▶ _Selected excerpt_:

# Hyperparameter Tuning

In this notebook we simulate using boax for a hyperparemter tuning problem of a SVM.

We will begin by defining the latent objective function we want to maximize and its bounds.

In [None]:
from jax import config

# Double precision is highly recommended.
config.update("jax_enable_x64", True)

from jax import jit
from jax import lax
from jax import nn
from jax import numpy as jnp
from jax import random
from jax import value_and_grad

import optax

from boax import prediction, optimization
from boax.core import distributions, samplers
from boax.prediction import kernels, likelihoods, means, models, objectives
from boax.optimization import acquisitions, optimizers

We use a two-dimensional synthetic objective funtion simulating the accuracy of a SVM.

In [None]:
bounds = jnp.array([[0.0, 2.0]] * 2)

In [None]:
def objective(x):
    return (
        jnp.sin(5 * x[..., 0] / 2 - 2.5) * jnp.cos(2.5 - 5 * x[..., 1])
        + (5 * x[..., 1] / 2 + 0.5) ** 2 / 10
    ) / 5 + 0.2

In [None]:
data_key, sampler_key, optimizer_key = random.split(random.key(0), 3)
x_train = random.uniform(data_key, minval=bounds[:, 0], maxval=bounds[:, 1], shape=(10, 2))

▶ _Your instructions_:
List every name that the hyperparameter tuning notebook imports from boax.prediction. The lines that follow come from a different source than the hyperparameter tuning notebook.

▶ _Given information_:
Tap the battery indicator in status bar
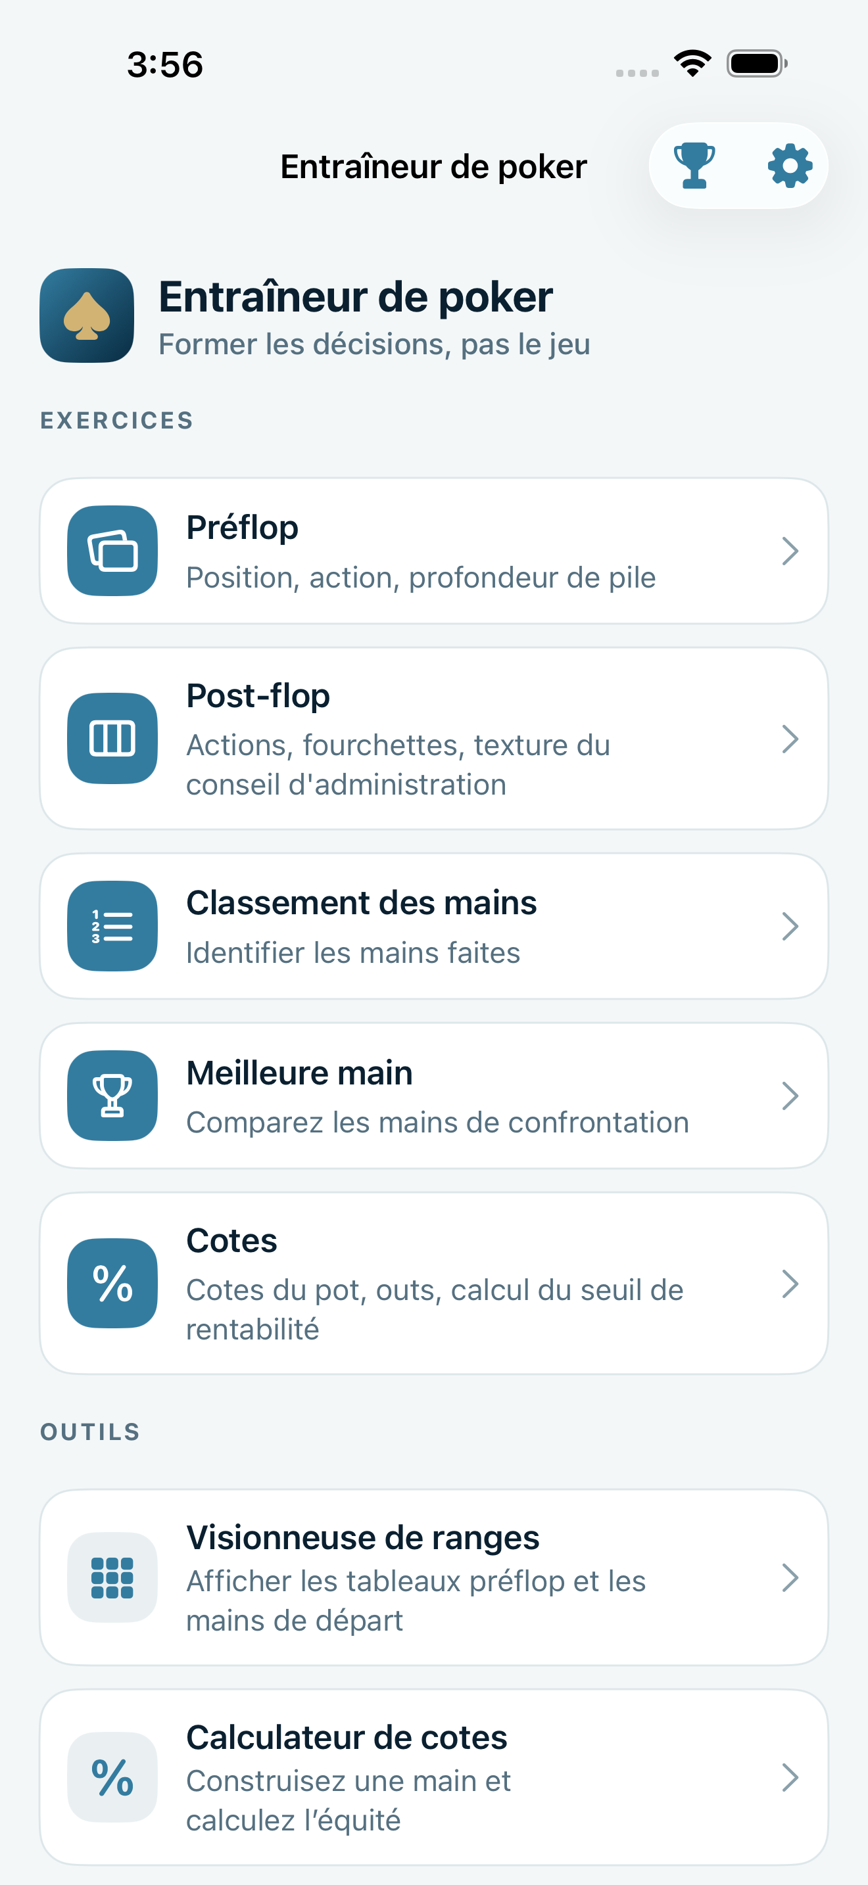 [x=757, y=64]
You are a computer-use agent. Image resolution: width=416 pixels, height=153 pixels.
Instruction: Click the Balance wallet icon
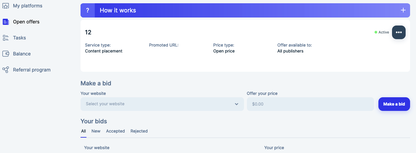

▶ _Output of the task_:
kernels, likelihoods, means, models, objectives